South Korea’s new president and US leader, who recently visited Asia, have tried to change that dynamic, as evidenced by last week’s unprecedented joint statement by their foreign ministers condemning ballistic missile launches. from Pyongyang.

Japan’s Foreign Ministry filed a protest against South Korea’s naval investigation around Dokdo for the second consecutive day on Sunday and Monday.

According to Japanese media, the ministry confirmed that a Korean research vessel threw something like a wire into the sea in Japan’s exclusive economic zone and South Korea acknowledged the marine investigation.

However, the South Korean Foreign Ministry rejected this claim, saying it was unacceptable. The ministry also said the investigation was a legitimate activity in accordance with national and international laws.

The row comes as new South Korean President Yoon Suk-yeol pledged to restore bilateral ties with Japan, which the US government has been striving for in order to effectively deal with nuclear and missile threats from South Korea. North and, moreover, to keep China’s assertion under control. .

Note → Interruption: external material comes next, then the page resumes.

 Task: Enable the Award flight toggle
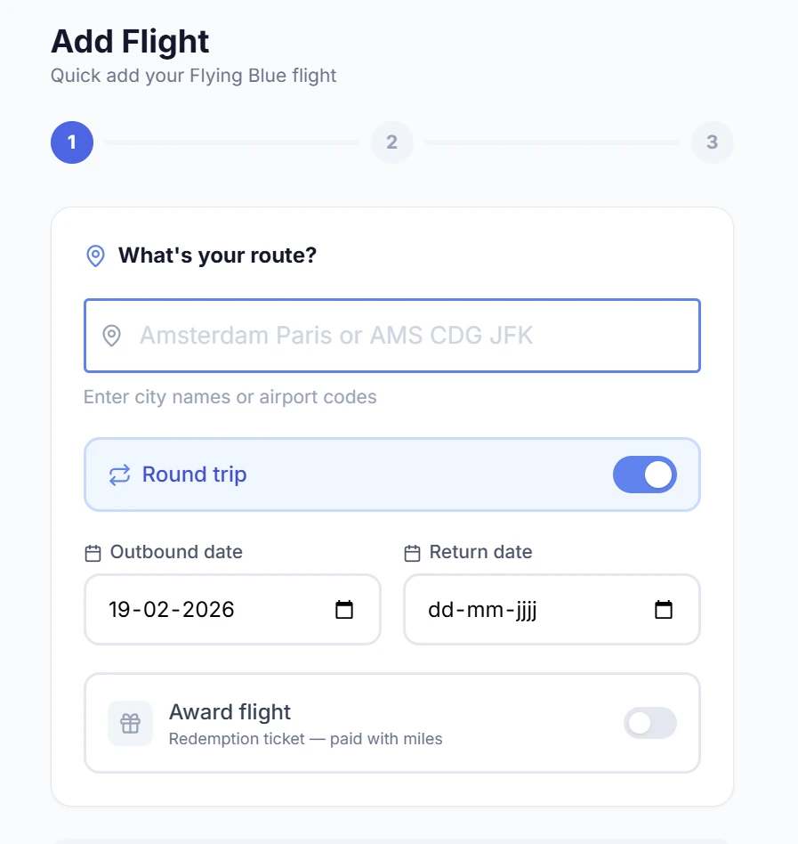[x=650, y=723]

Relations between South Korea and Japan have reached their lowest point in years due to Tokyo’s imposition of export controls on three key materials essential for the semiconductor and display industries here. , in apparent retaliation for a South Korean Supreme Court ruling ordering Japanese companies to compensate surviving Koreans who were victims of wartime forced labor.

Yoon and U.S. President Joe Biden stress the importance of trilateral cooperation in addressing North Korea’s challenges, protecting shared security and prosperity, upholding common values, and strengthening the rules-based international order, according to the joint statement from their May 21 summit in Seoul.

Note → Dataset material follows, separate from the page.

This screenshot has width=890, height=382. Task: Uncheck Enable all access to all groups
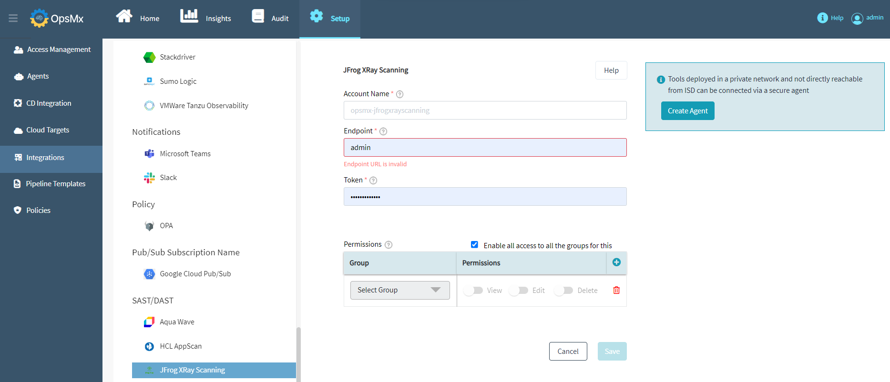[474, 245]
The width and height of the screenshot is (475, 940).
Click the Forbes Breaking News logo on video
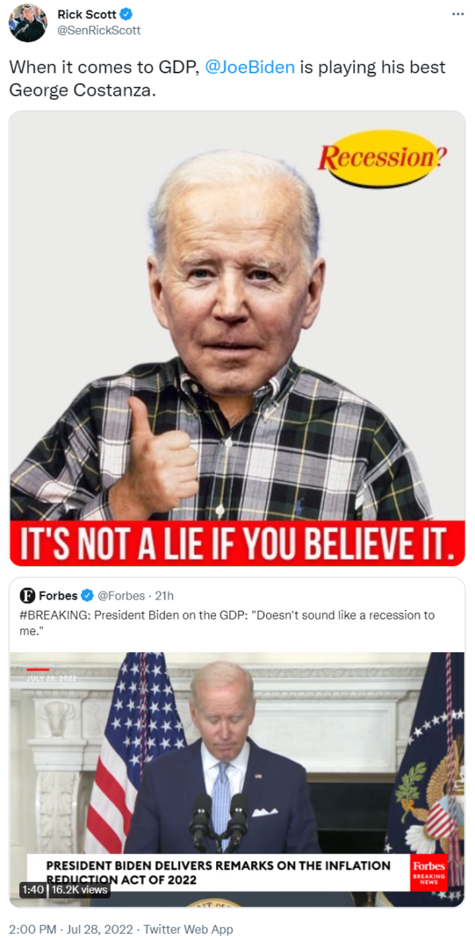click(429, 872)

Amid growing threats from North Korea, the three countries have shown signs of concentration.

Their nuclear envoys are due to hold a meeting in Seoul on Friday, while a vice-ministerial meeting is also being arranged. In addition, their defense ministers should meet in Singapore on the sidelines of the Shangri-La Dialogue, scheduled for June 10-12.

While the Biden administration stresses the importance of trilateral cooperation against North Korean aggression, the territorial dispute could disrupt those efforts, however, according to diplomatic observers.

In fact, Japanese Deputy Foreign Minister Takeo Mori canceled a joint press conference following talks with his South Korean and American counterparts in Washington, D.C., last November, citing the police chief’s visit. South Korean in Dokdo.

The dispute also comes as Kim Jong-un’s regime is widely expected to carry out a seventh nuclear test in the near future. According to the South Korean military, North Korea appears to have completed preparations for a nuclear test. He last detonated a nuclear device in September 2017.

South Korea has long maintained effective control of Dokdo with the permanent stationing of security personnel. In April, the Japanese government claimed that the islets belonged to the country in its annual report on foreign policy and activities, and in response, the South Korean foreign ministry called the deputy chief of mission at the embassy of Japan here.